Passé ce moment de stupeur et de sidération, les réactions ont été rapides. Des initiatives ont fleuri pour coopérer, cordonner, faciliter la gestion de la crise. D'abord, à travers les échanges bilatéraux, comme en témoigne le transfert de patients entre pays voisins – par exemple dans la région Grand Est, la plus touchée au début de la crise, avec 200 patients transférés vers les pays voisins. Mais également sous la forme d'initiatives spontanées, les bonnes relations entre épidémiologistes italiens et français ont par exemple permis de faire circuler les informations disponibles sur la contagiosité du virus dans les premiers instants de la crise.
Puis progressivement, il y a eu une montée en puissance de la coopération européenne. Elle a permis à l'ensemble des institutions européennes de se mobiliser de manière efficace et plus forte pour mieux répondre aux enjeux de la crise. Cette mobilisation s'est notamment concrétisée par l'adoption de la stratégie vaccinale commune. Elle a su surmonter les difficultés des premiers instants, liées à la diversité des besoins et des positions des États membres. Il a en effet été reproché à l'Union d'avoir été trop lente dans l'acquisition de vaccins, se concentrant trop sur les prix ou sur les questions de concurrence là où les pays anglo-saxons ont d'emblée donné la priorité à la disponibilité et à la production.

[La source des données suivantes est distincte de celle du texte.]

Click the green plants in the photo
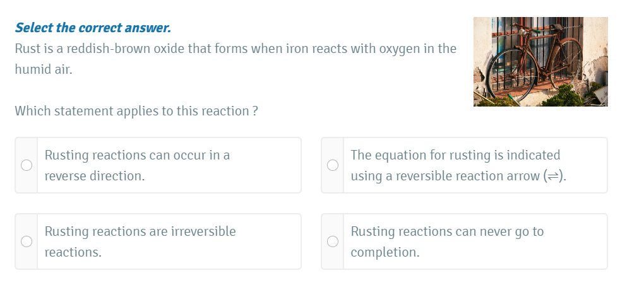 coord(561,96)
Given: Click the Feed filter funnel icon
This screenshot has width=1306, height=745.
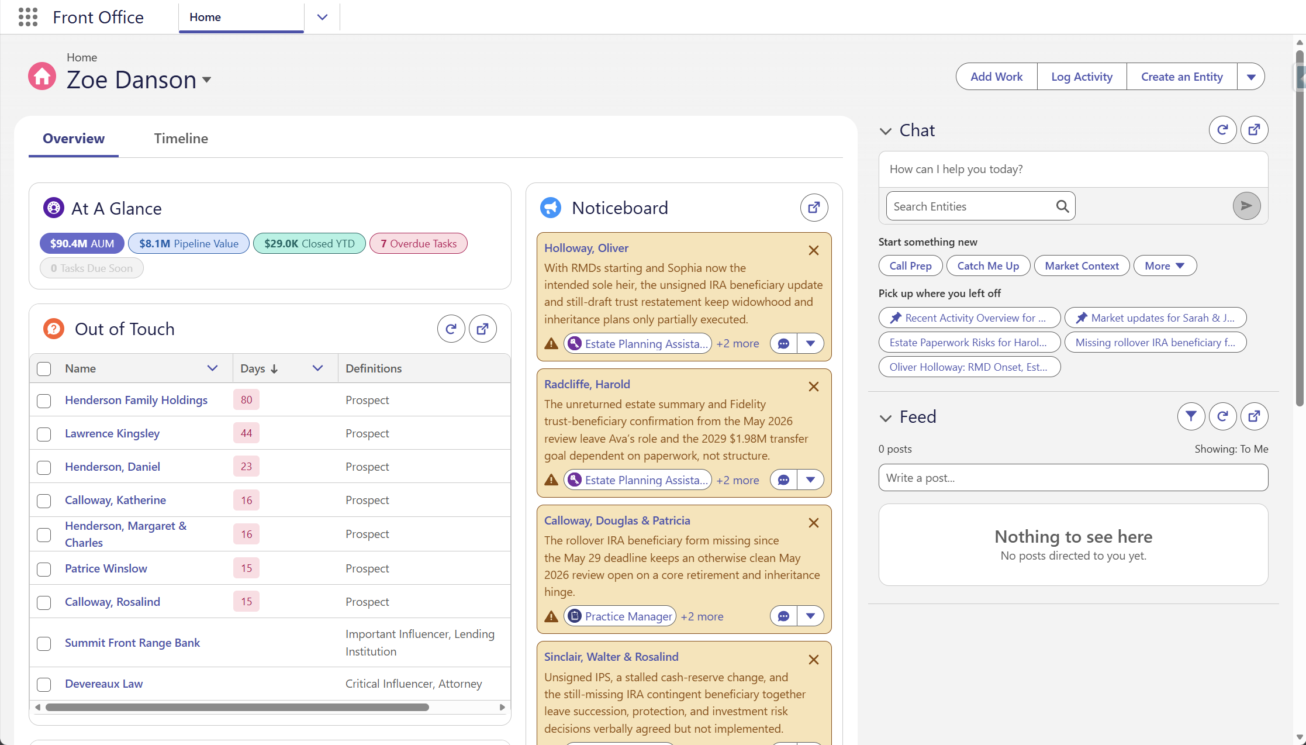Looking at the screenshot, I should (1191, 416).
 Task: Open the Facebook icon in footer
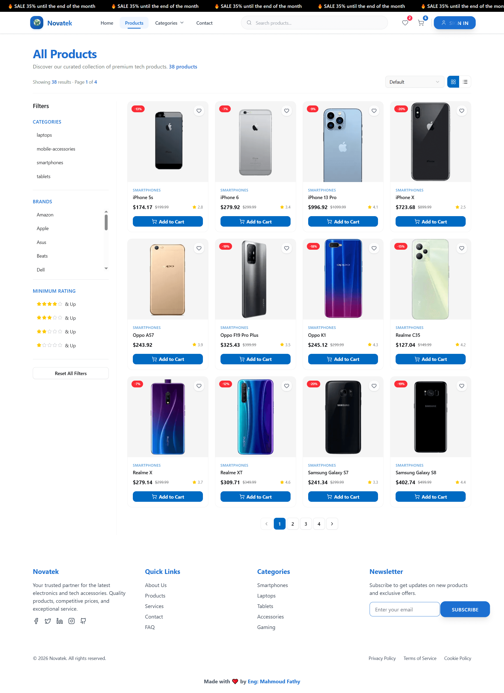pyautogui.click(x=36, y=621)
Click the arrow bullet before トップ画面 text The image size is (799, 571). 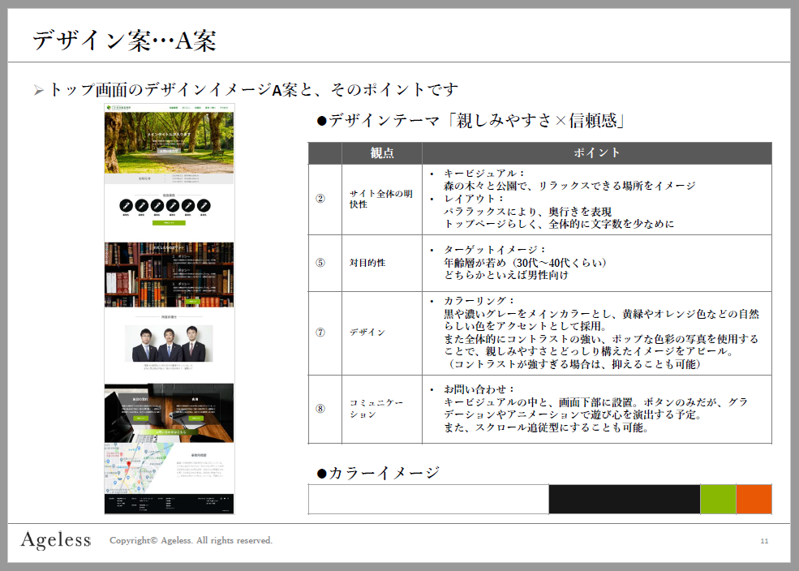(x=38, y=91)
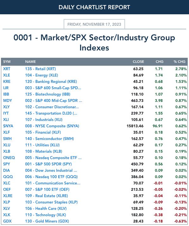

Néanmoins, l'Union européenne est parvenue à ses fins puisque les chiffres de vaccination sont spectaculaires : au 5 juillet, 63 % de la population adulte a reçu au moins une première dose de vaccin et plus de 380 millions de doses ont été administrées dans l'Union européenne.
Alors que la production de vaccins monte en puissance, nous relevons que l'Union n'a jamais cessé d'exporter des vaccins tout au long de la crise, à la différence des États-Unis et de la Grande-Bretagne, qui ont refusé d'exporter les vaccins produits sur leur territoire. En d'autres termes, cette stratégie vaccinale a donné une traduction concrète aux valeurs européennes en permettant à l'ensemble des États, petits ou grands, riches ou pauvres, d'avoir accès à ce qui était devenu un bien collectif.
Malgré un démarrage tardif, l'Union n'a pas à rougir, aujourd'hui, de ses résultats. Au 5 juillet, les chiffres de vaccination par rapport à la population totale nous montrent que 52 % des habitants ont été vaccinés en Europe, de même 52 % aux États-Unis, 65 % en Israël et 66 % au Royaume-Uni, des espaces moins peuplés. Cet ensemble européen, qui a réussi à se mobiliser, a atteint son objectif.
À présent, il nous faut regarder vers l'avenir et penser l'Europe de la santé de demain dans un contexte qui est, en outre, particulièrement propice à au moins trois égards. En premier lieu, la Commission européenne a déjà fait un certain nombre de propositions en novembre dernier sur l'Europe de la santé et les négociations sont en cours au niveau européen. En outre, la Conférence sur l'avenir de l'Europe qui a été lancée à Strasbourg le 9 mai comporte un thème spécifique sur la santé, contrairement aux consultations citoyennes sur l'Europe de 2018. Ce contexte illustre à la fois la prise de conscience collective de l'importance du domaine de la santé et la demande de nos concitoyens. Enfin, la présidence française de l'Union européenne au 1er semestre 2022 fournit une opportunité pour faire avancer la coopération sanitaire.
Nos propositions sont à la fois conjoncturelles et structurelles, ambitieuses pour construire une Europe de la santé résiliente et solidaire.
En premier lieu, il nous faut apporter une réponse à la conjoncture de crise, celle de mieux coordonner et organiser notre réponse aux crises. Il convient donc de mener une évaluation exhaustive de la façon dont la crise a été gérée, en faisant remonter du terrain les bonnes pratiques développées pendant la crise, de manière à créer des plans de nature à faire face aux crises futures que nous pourrions avoir à affronter. Cette évaluation doit nous conduire à préparer deux types de plans : des plans nationaux pour les différents types de crise (sécurité, civil, sanitaire) interopérables qui tiennent compte de l'échelon européen ; des plans spécifiques aux zones transfrontalières, qui seraient pensés et mis en œuvre aux échelles pertinentes, puisque les bassins de vie transfrontaliers sont vivement affectés par les décisions unilatérales.